EXERCISE MATERIALS -
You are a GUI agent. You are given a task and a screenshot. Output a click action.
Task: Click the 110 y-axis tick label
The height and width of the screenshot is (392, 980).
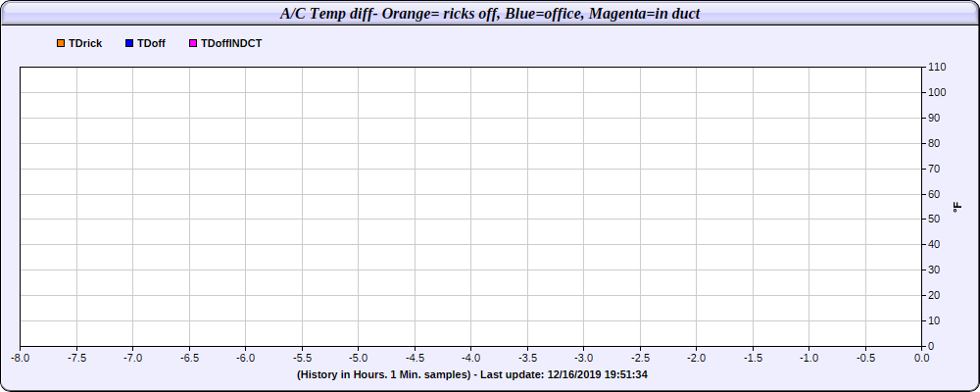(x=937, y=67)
==
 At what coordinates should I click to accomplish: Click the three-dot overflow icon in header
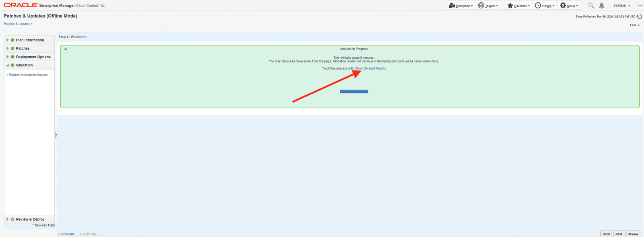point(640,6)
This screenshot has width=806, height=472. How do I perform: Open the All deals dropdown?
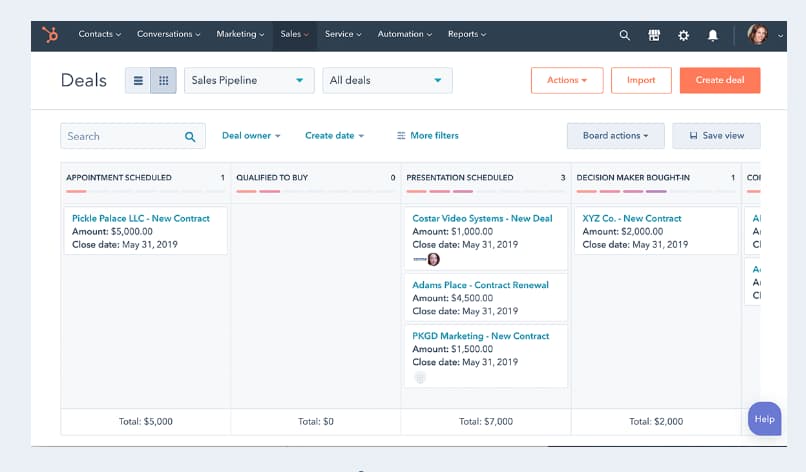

YOUR OBJECTIVE - Only the lines between the one with "At what coordinates" and the one with "This screenshot has", those two included, get copied from the material above. Keep it exact and free of pictures.

RESPONSE TO THIS TASK -
 At what coordinates should I click to accomplish: Click the three-dot overflow icon in header
point(640,6)
This screenshot has width=806, height=472. How do I perform: Open the All deals dropdown?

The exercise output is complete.